- Born: 1877
- Died: 1951 (aged 73–74) Philadelphia
- Known for: Archery

= Robert P. Elmer =

Robert Potter Elmer (1877 – 1951) was an American archer, author, and medical doctor.

Elmer was the leading American archer of his day. He won seven American national archery championships in 1911, 1914, 1915, 1916, 1919, 1920, and 1922. He also served as the president of the National Archery Association (NAA) from 1914 to 1920. He received the NAA's Thompson Medal of Honor in 1948.

Elmer was also a recognized expert on archery. He wrote extensively about archery, including the books "American Archery" (1917), "Archery" (1926), "The Book of the Long Bow" (1929), "Arab Archery" (Elmer & Faris, 1945), and "Target Archery" (1952). He also wrote the chapter on archery for the Encyclopædia Britannica and the definitions of archery terms for Webster's Dictionary. He also gave instruction on archery to students including Franklin D. Roosevelt and Douglas Fairbanks. In 1973, he was inducted into the Archery Hall of Fame.

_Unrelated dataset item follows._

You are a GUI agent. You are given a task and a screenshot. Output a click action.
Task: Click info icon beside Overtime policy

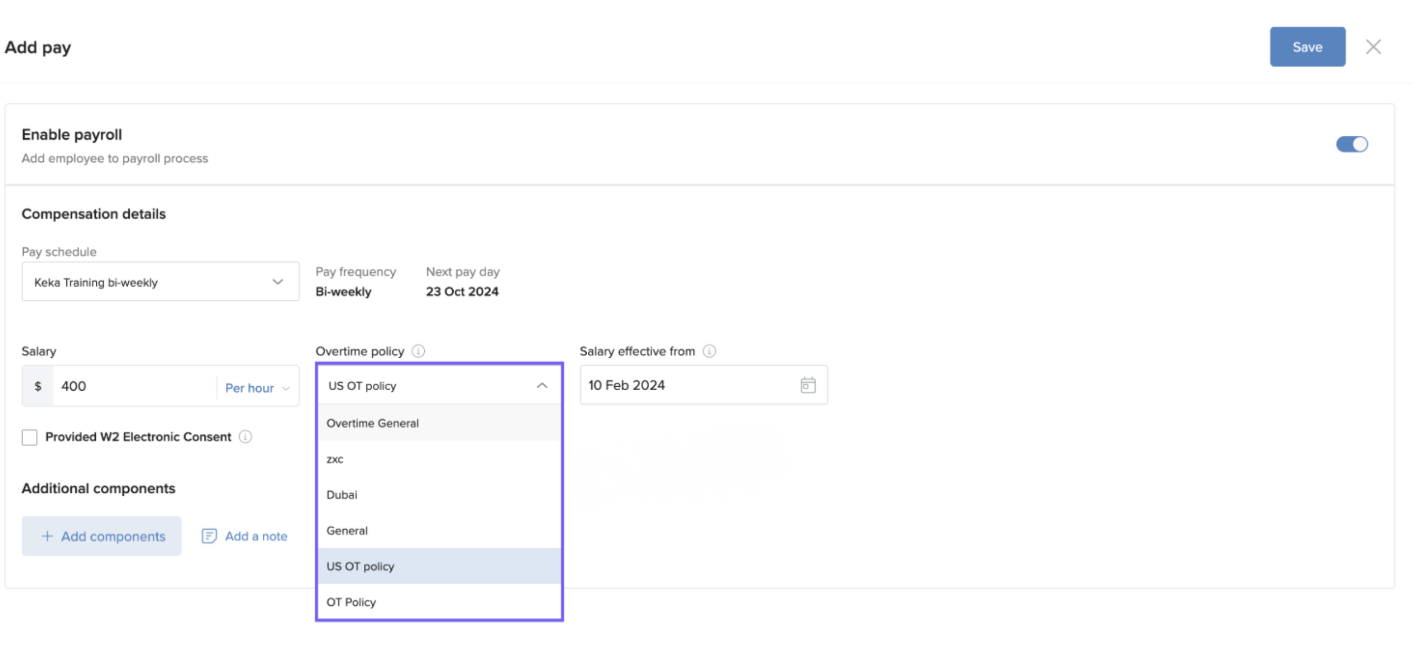tap(418, 351)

Elmer received his undergraduate degree from Princeton University and a medical degree from the University of Pennsylvania Medical School. He practiced medicine as a doctor for 47 years. He died in 1951 at age 73. His collection of archery papers, including coorespondence, photographs, and scrapbooks, are held at the Princeton University Library, Manuscripts Division.